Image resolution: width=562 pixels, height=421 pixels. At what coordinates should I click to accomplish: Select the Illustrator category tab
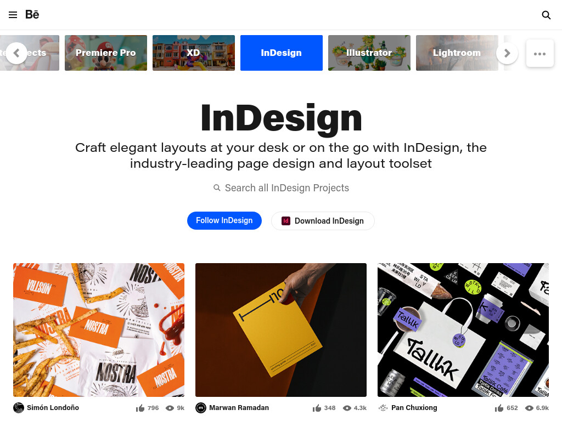click(x=369, y=53)

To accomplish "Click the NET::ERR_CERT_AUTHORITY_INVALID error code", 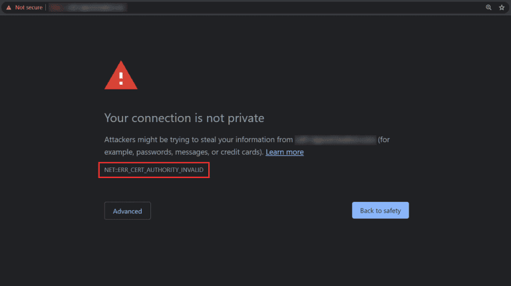I will pyautogui.click(x=154, y=170).
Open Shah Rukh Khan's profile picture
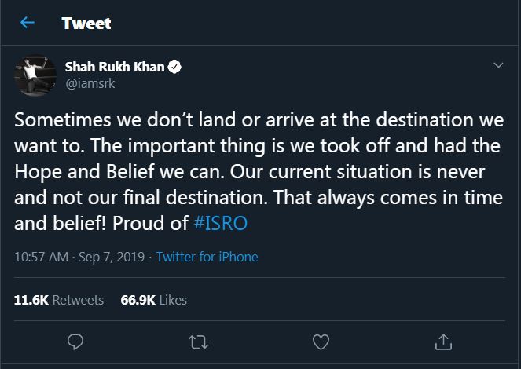This screenshot has height=369, width=521. coord(33,75)
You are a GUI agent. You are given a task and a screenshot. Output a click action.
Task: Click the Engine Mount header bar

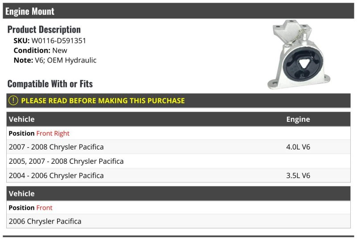click(178, 11)
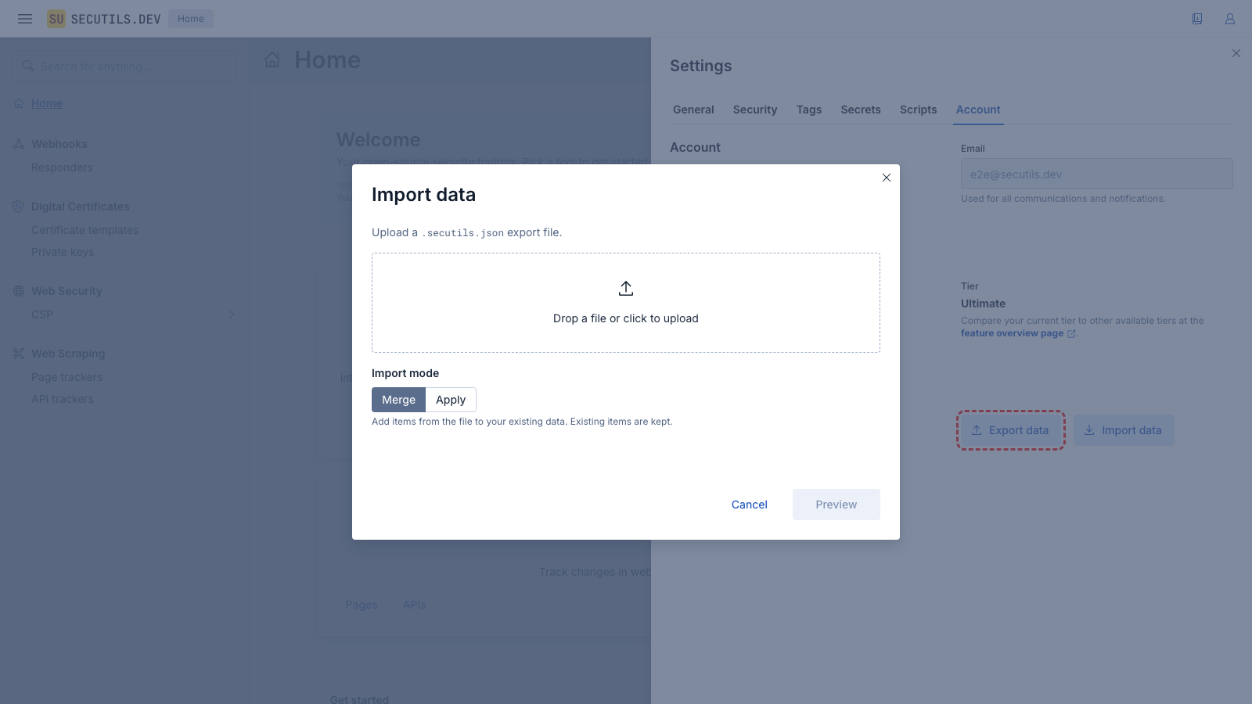Click the Export data button
The height and width of the screenshot is (704, 1252).
(1010, 430)
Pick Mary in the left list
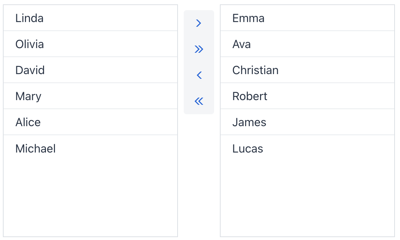This screenshot has height=240, width=400. tap(28, 96)
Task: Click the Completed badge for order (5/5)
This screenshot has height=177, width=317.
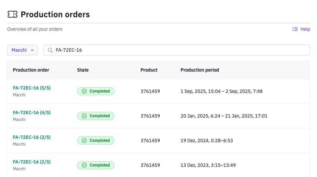Action: [x=96, y=91]
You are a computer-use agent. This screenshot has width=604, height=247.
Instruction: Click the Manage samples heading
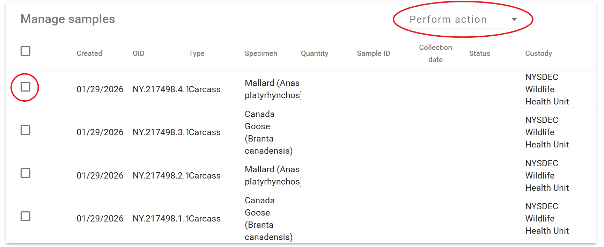point(68,19)
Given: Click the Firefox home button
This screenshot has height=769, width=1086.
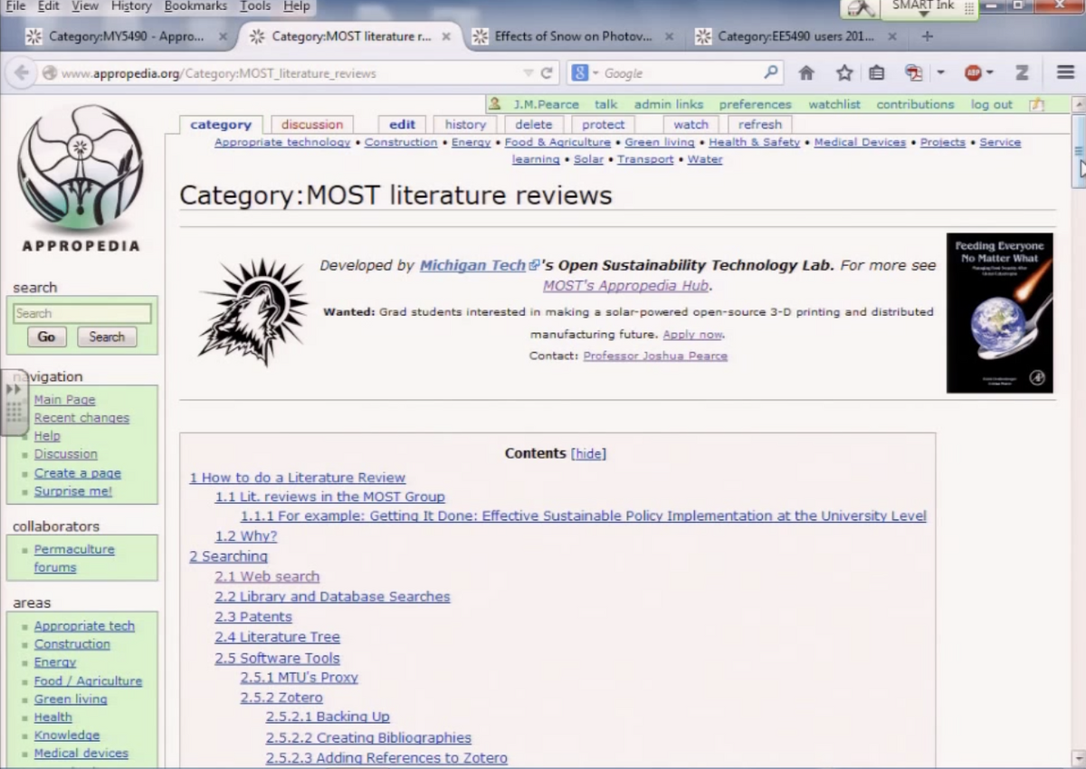Looking at the screenshot, I should [805, 73].
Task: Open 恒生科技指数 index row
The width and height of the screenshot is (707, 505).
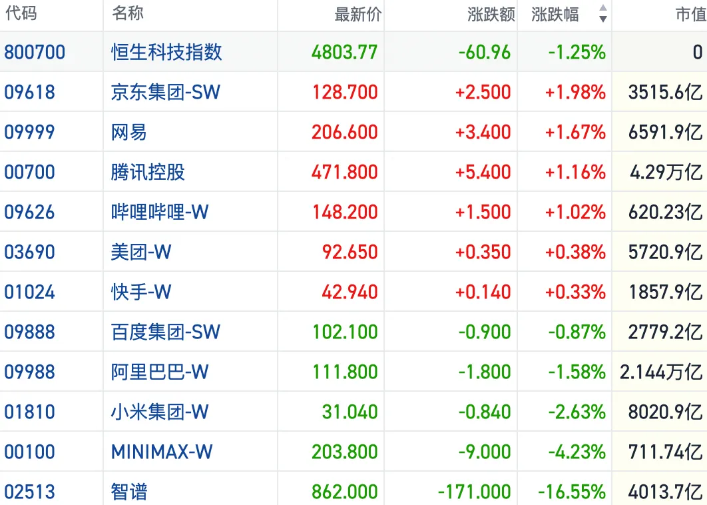Action: click(x=354, y=52)
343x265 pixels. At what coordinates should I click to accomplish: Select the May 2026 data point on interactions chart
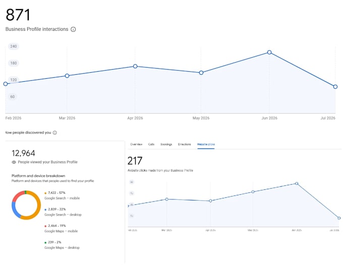point(201,73)

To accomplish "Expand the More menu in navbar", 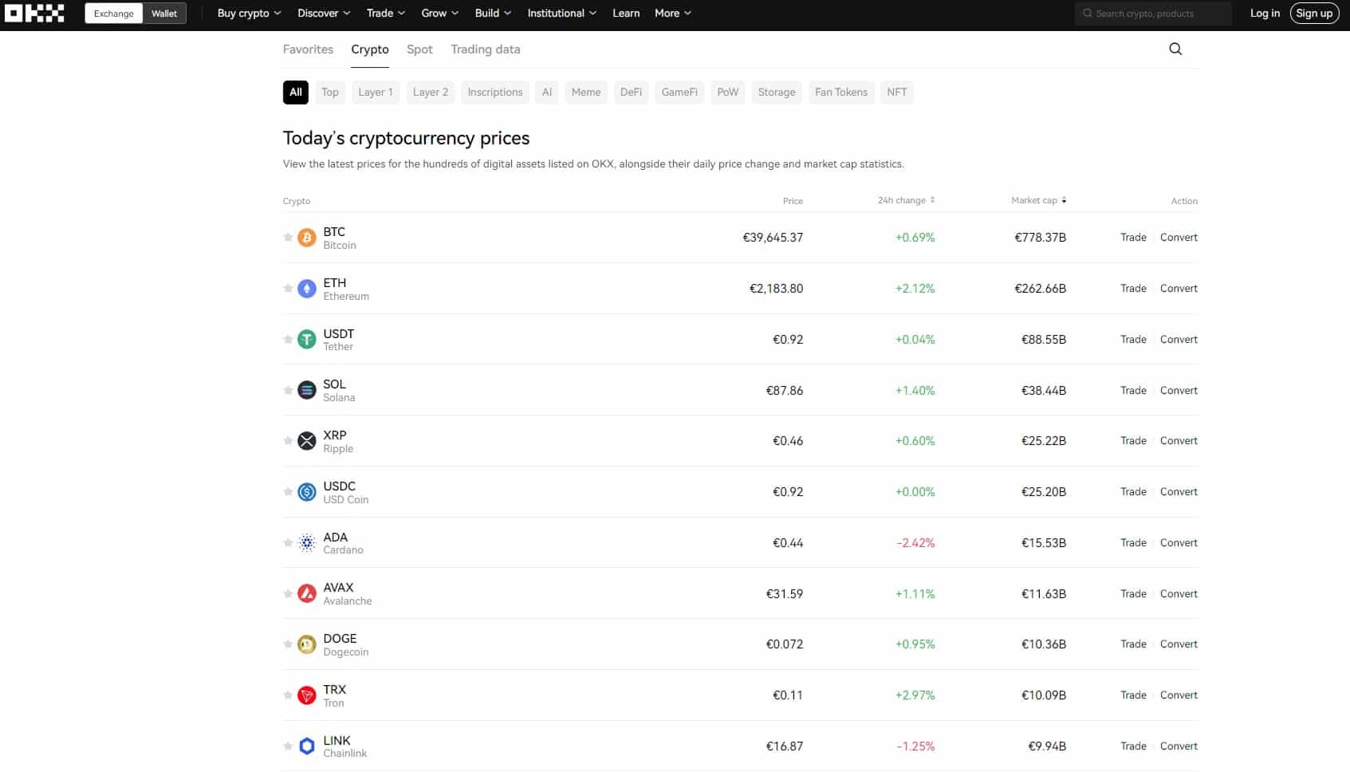I will 672,14.
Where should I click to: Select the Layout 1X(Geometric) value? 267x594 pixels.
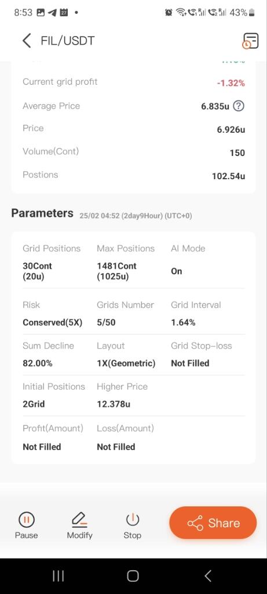126,363
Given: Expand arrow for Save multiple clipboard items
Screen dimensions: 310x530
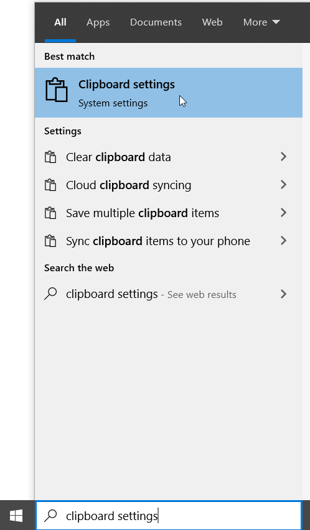Looking at the screenshot, I should pyautogui.click(x=284, y=213).
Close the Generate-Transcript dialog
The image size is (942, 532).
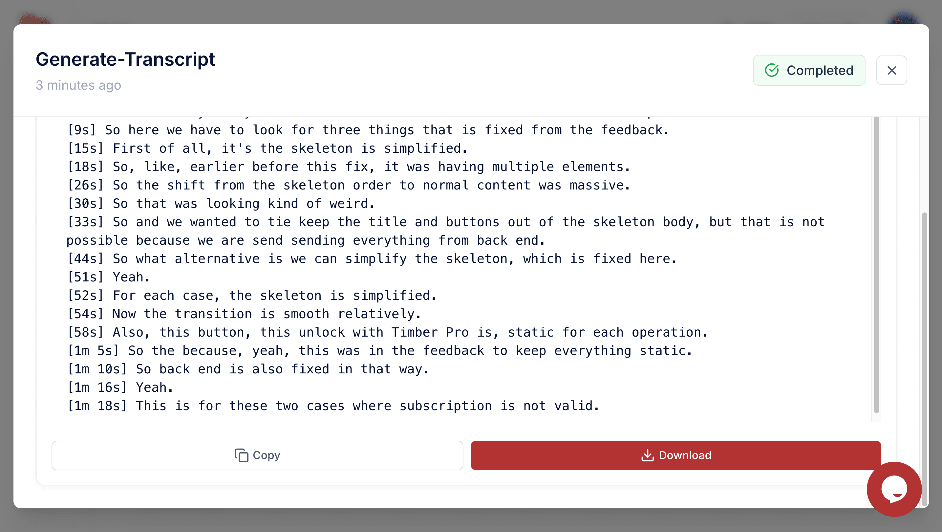click(x=891, y=70)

**Problem statement**
Would you return all lines from the preceding listing that contain the word "agent"?

**Answer space**
You are a GUI agent. You are given a task and a screenshot. Output a click action.
You are a computer-use agent. This screenshot has width=604, height=247.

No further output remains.